Empresas y finanzas

Angela Merkel seals coalition deal

By Erik Kirschbaum

BERLIN (Reuters) - German Chancellor Angela Merkel's conservatives sealed a coalition deal with the Free Democrats (FDP) on Saturday after marathon talks and said they will press ahead with 24 billion euros (22 billion pounds) in tax cuts despite a yawning deficit.

The agreement, reached shortly after 1 a.m., paves the way for a new centre-right government to take office next week, roughly a month after Merkel's conservatives and the FDP won a parliamentary majority in a federal election.

"The coalition agreement has been reached," said Ronald Pofalla, general secretary of Merkel's Christian Democrats (CDU), who is set to become her chief of staff in a new cabinet which was agreed late on Friday.

To spur growth the government will pursue income tax relief valued at 24 billion euros ($36 billion) starting in 2011, with low and middle income households and families with children benefiting.

Tweaks will also be made to corporate and inheritance taxes in what the 128-page coalition agreement describes as a comprehensive package to boost growth as Germany emerges from its worst recession in the post-war era.

"I'm very pleased with this result," said Horst Seehofer, head of the Bavarian Christian Social Union (CSU), sister party to Merkel's CDU. "We've come up with a reasonable result for the next four years and the coalition has set up a good platform for the upturn in Germany."

The talks dragged on as the incoming government struggled to reconcile their promise of billions of euros in tax cuts with a separate pledge to get Germany's deficit, swelled by massive stimulus packages, back under control.

By Friday they had already forged compromises on a range of other issues, from healthcare to nuclear energy and foreign policy, where the differences between them were comparatively minimal.

CABINET POSTS

The parties also divided up cabinet posts, tapping Wolfgang Schaeuble, a veteran from Merkel's CDU, for the finance ministry and FDP leader Guido Westerwelle as foreign minister.

Schaeuble, 67, a former protege of Helmut Kohl who has earned a reputation as a hardliner on domestic security issues as Merkel's interior minister for the past four years, was a surprise choice as finance minister.

Before the election, he indirectly criticised Merkel's pledge to pursue billions of euros in tax cuts, saying there was little room for them given Germany's strained finances.

Now he will be charged with implementing those cuts against the backdrop of a deficit that is poised to rise to double European Union limits next year.

In a wheelchair since he was shot and nearly killed by a mentally ill man in 1990, Schaeuble is likely to be a force within the cabinet, even if it means confronting Merkel.

"He's going to be a tough nut to crack -- especially for Merkel," said one source involved in the month-long coalition talks. "There's a lot of conflict potential."

Other cabinet members include deputy FDP leader Rainer Bruederle, 64, who is slated to become economy minister.

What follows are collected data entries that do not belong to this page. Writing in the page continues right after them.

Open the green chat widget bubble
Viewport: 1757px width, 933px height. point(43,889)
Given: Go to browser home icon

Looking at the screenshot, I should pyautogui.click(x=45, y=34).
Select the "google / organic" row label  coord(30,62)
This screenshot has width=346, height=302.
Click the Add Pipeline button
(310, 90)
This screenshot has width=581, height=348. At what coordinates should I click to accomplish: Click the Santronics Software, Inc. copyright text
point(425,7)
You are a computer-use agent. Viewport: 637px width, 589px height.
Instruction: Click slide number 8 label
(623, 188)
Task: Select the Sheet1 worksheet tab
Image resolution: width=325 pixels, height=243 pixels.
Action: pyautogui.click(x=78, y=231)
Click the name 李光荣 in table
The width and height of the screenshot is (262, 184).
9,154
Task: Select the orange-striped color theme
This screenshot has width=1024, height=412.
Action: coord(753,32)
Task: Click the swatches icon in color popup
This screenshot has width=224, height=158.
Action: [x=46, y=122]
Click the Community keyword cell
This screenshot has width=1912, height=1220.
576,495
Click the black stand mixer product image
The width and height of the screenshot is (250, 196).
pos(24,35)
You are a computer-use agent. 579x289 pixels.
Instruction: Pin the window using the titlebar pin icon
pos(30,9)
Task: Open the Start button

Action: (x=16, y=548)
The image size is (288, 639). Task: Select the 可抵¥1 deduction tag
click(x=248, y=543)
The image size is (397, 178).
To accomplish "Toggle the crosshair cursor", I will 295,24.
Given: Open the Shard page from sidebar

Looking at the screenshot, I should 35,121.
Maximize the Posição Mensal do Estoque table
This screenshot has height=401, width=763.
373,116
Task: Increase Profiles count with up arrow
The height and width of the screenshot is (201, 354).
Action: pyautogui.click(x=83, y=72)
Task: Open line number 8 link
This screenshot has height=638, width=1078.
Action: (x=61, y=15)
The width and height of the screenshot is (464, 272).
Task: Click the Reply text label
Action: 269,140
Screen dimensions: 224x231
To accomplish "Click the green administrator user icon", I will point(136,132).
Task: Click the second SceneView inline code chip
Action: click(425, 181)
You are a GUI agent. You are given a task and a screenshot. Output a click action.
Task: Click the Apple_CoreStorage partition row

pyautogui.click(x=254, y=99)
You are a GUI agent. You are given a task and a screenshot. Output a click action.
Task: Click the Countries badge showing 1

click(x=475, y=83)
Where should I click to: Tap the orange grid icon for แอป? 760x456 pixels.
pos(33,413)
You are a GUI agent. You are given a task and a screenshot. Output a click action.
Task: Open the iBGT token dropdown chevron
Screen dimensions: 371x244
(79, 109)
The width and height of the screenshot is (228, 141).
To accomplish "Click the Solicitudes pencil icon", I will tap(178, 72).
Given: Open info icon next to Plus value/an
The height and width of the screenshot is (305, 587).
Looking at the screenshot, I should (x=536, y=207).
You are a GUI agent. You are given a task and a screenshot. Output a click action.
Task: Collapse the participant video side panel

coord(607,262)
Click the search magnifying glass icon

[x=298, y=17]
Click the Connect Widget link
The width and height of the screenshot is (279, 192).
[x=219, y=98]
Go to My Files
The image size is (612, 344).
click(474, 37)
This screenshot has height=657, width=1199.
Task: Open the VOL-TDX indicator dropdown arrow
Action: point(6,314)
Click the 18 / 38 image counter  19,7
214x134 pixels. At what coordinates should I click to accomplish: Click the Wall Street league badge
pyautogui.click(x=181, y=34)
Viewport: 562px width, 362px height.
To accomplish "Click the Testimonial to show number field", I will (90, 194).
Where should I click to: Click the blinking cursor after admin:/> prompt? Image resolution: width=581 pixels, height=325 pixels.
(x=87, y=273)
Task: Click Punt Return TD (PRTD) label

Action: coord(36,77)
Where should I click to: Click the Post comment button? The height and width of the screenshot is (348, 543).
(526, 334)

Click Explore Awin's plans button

He will take the place of Karl-Theodor zu Guttenberg, the 37-year old rising star from Bavaria, who gets the defence portfolio and will have to explain Germany's military presence in Afghanistan to a sceptical public.

Guttenberg will no longer be the youngest minister in Merkel's cabinet. That honour goes to Philipp Roesler, 36, who was born in Vietnam and becomes Germany's first Asian-born cabinet member as health minister.